Short task = Convert every one of the records below into a two-column CSV with the headers request and answer. Give one row per record, with the record's text and its answer each in a double-quoted field and line breaks replaced by spaces, and omit the pictures.

-- BEGIN --

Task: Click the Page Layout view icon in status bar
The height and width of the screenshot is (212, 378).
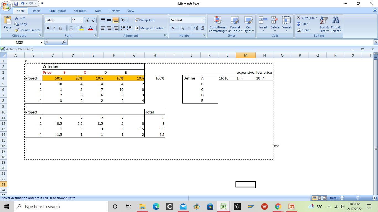Action: [319, 198]
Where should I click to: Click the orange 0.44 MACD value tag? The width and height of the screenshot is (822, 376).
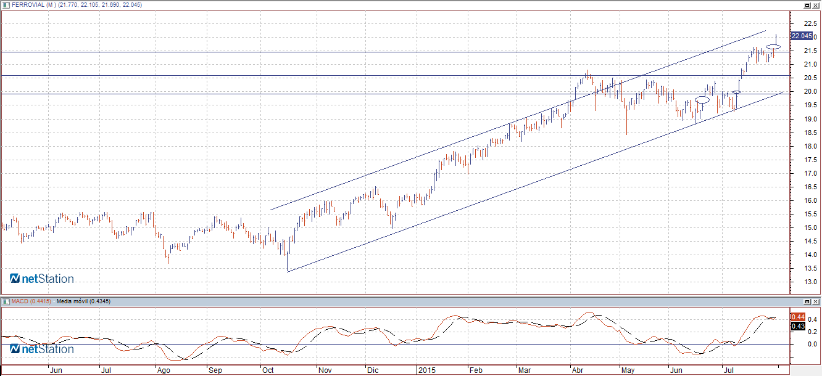[797, 317]
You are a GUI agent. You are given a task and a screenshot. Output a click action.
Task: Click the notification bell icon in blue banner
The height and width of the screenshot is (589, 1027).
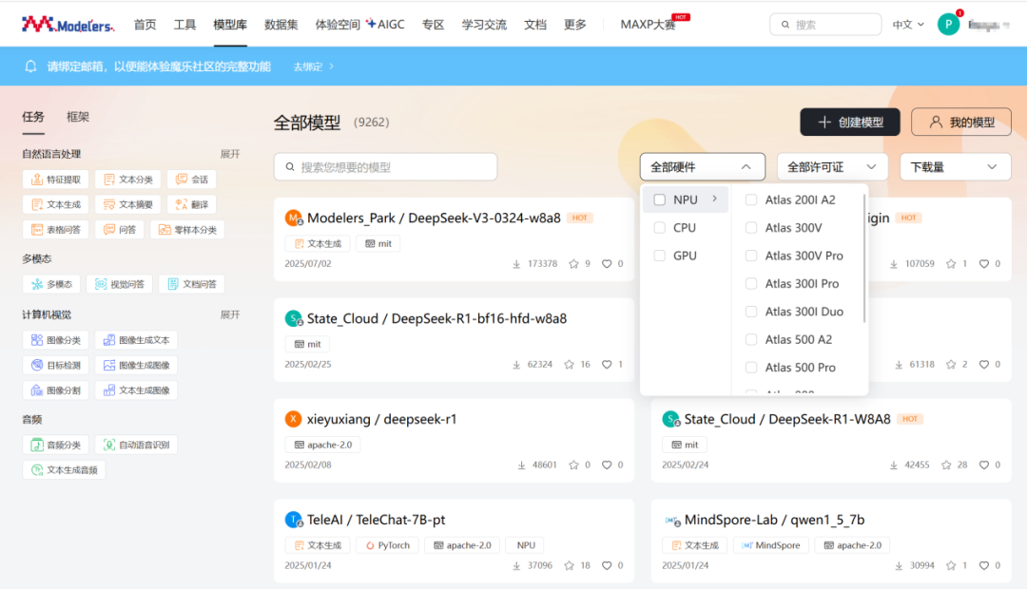coord(30,67)
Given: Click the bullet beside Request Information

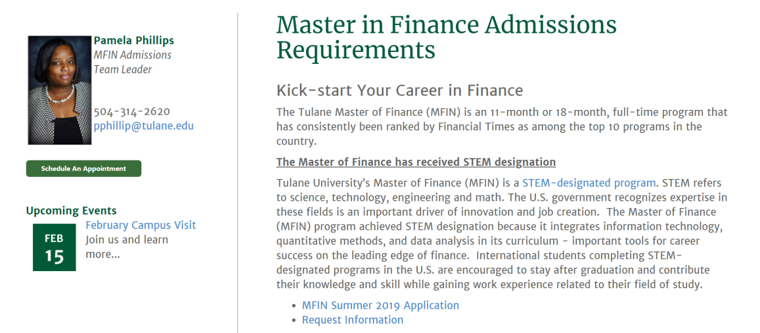Looking at the screenshot, I should click(294, 320).
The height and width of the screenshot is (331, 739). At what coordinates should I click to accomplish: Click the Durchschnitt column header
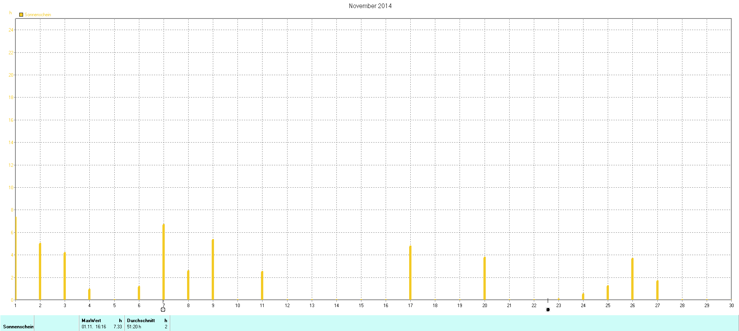click(x=141, y=321)
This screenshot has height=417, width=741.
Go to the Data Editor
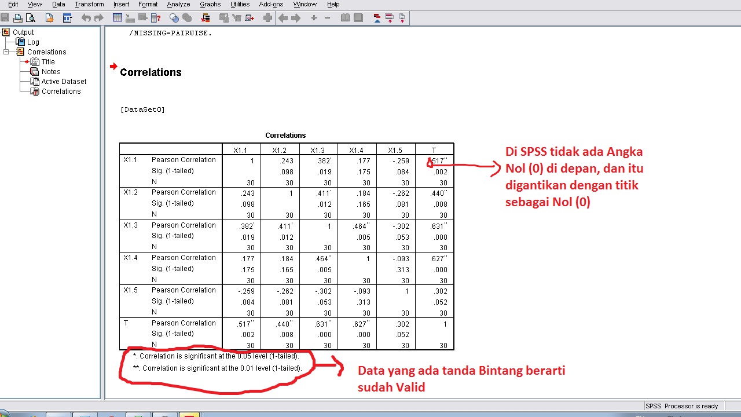(x=118, y=17)

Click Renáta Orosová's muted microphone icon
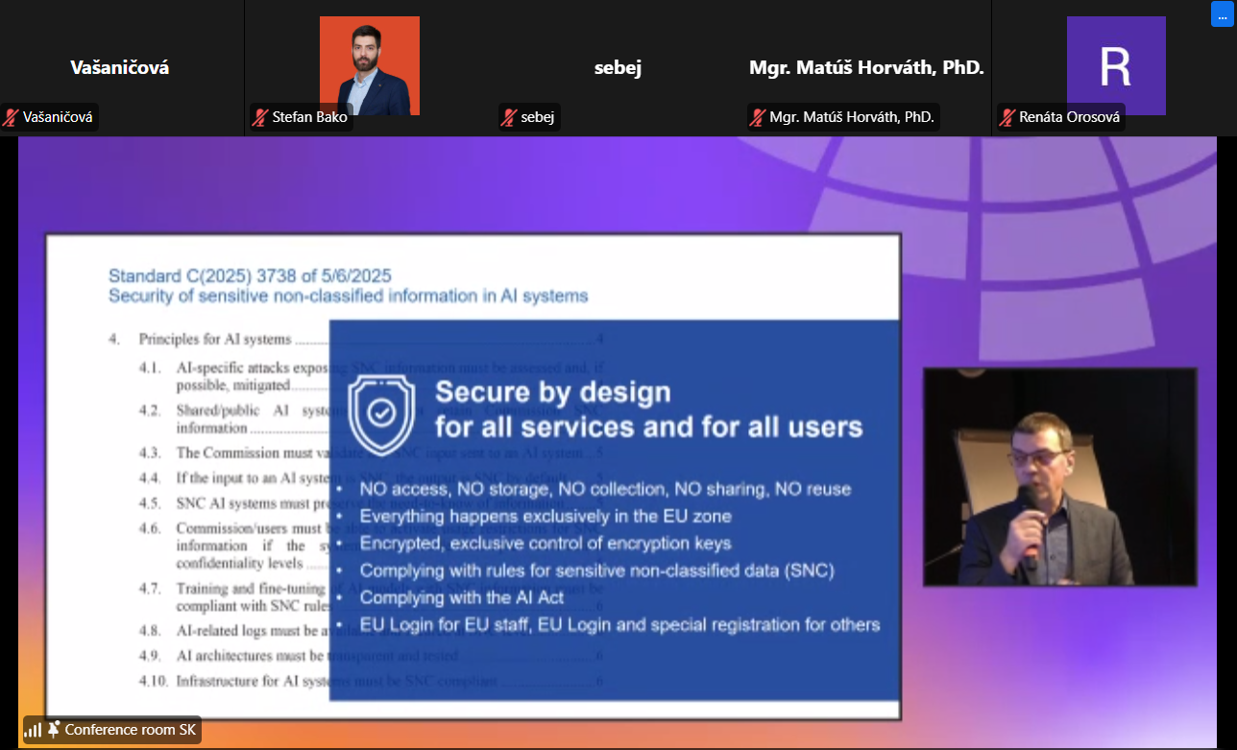(x=1007, y=118)
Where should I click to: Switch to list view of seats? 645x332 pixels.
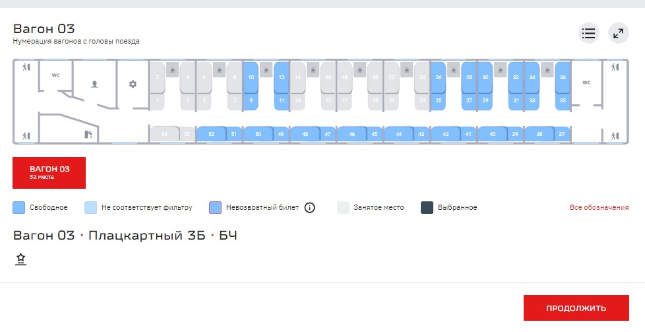tap(588, 33)
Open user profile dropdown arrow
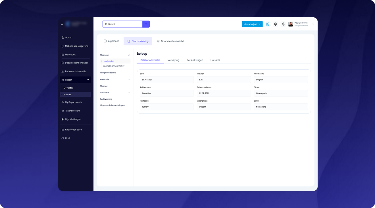The height and width of the screenshot is (208, 375). pos(313,24)
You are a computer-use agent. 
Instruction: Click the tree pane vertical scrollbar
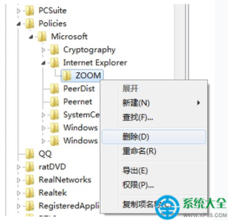coord(180,42)
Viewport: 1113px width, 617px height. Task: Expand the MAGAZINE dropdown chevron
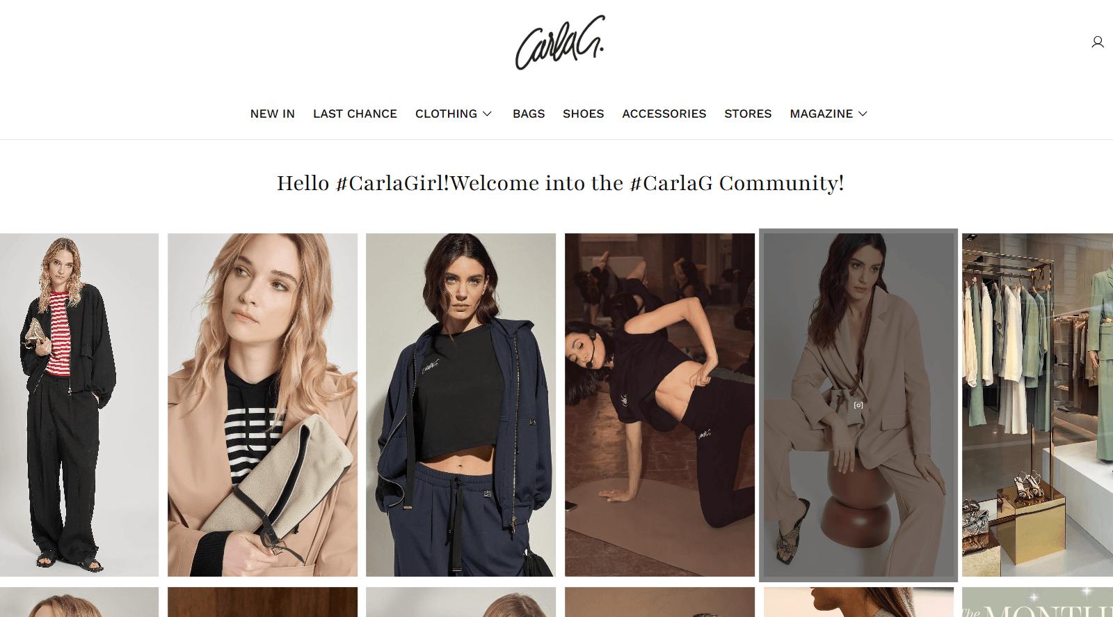click(x=863, y=114)
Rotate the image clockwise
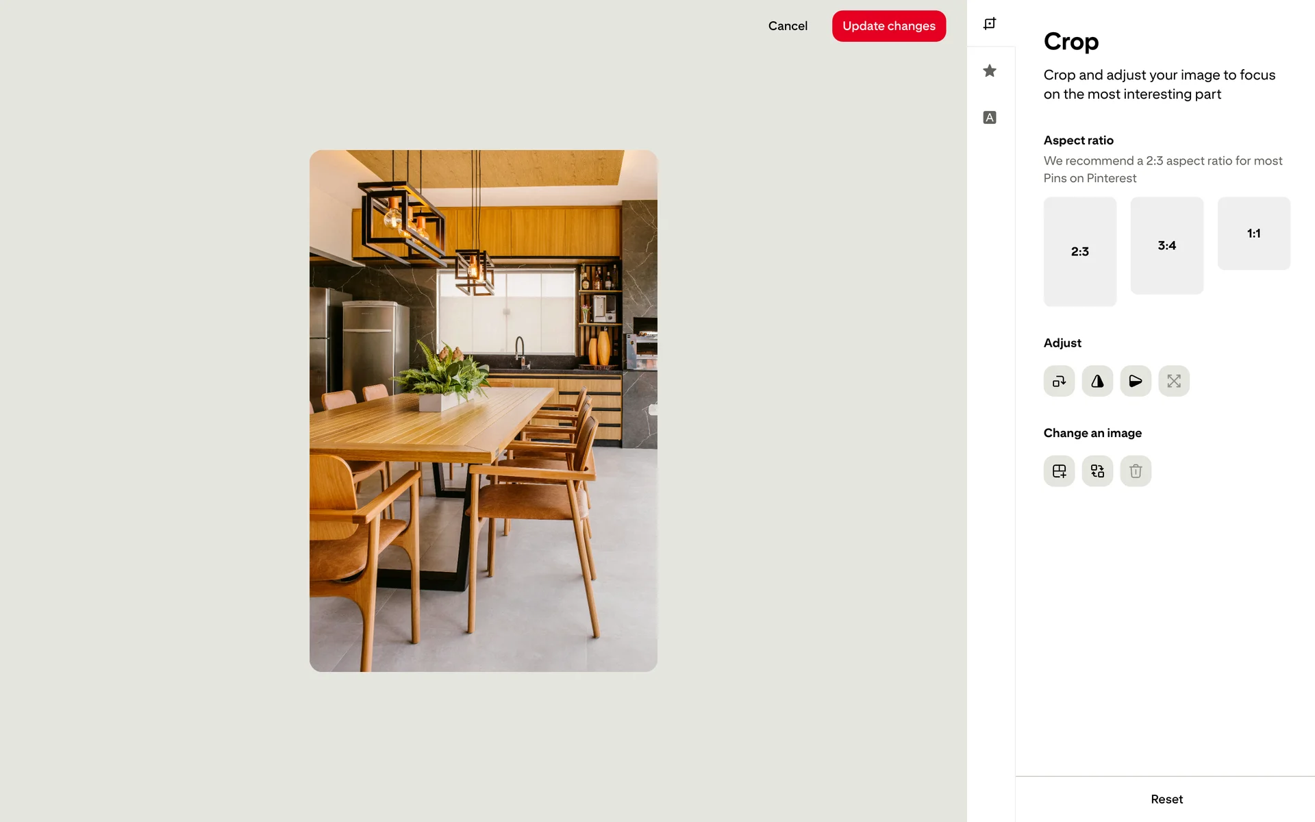 click(1059, 381)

-- END --

Finished exercise =
request,answer
"Task: Click the Page Layout view icon in status bar The height and width of the screenshot is (212, 378).","Action: [319, 198]"
"Where should I click to: Click the orange 0.44 MACD value tag? The width and height of the screenshot is (822, 376).","[797, 317]"
"You are a GUI agent. You are given a task and a screenshot. Output a click action. Task: Click the notification bell icon in blue banner The height and width of the screenshot is (589, 1027).","coord(30,67)"
"Given: Click the bullet beside Request Information","Looking at the screenshot, I should click(294, 320)."
"The height and width of the screenshot is (331, 739). At what coordinates should I click to accomplish: Click the Durchschnitt column header","click(x=141, y=321)"
"This screenshot has height=417, width=741. Go to the Data Editor","(x=118, y=17)"
"Click Renáta Orosová's muted microphone icon","(x=1007, y=118)"
"Where should I click to: Switch to list view of seats? 645x332 pixels.","tap(588, 33)"
"Open user profile dropdown arrow","The height and width of the screenshot is (208, 375). pos(313,24)"
"You are a computer-use agent. Instruction: Click the tree pane vertical scrollbar","coord(180,42)"
"Viewport: 1113px width, 617px height. Task: Expand the MAGAZINE dropdown chevron","click(x=863, y=114)"
"Rotate the image clockwise","click(1059, 381)"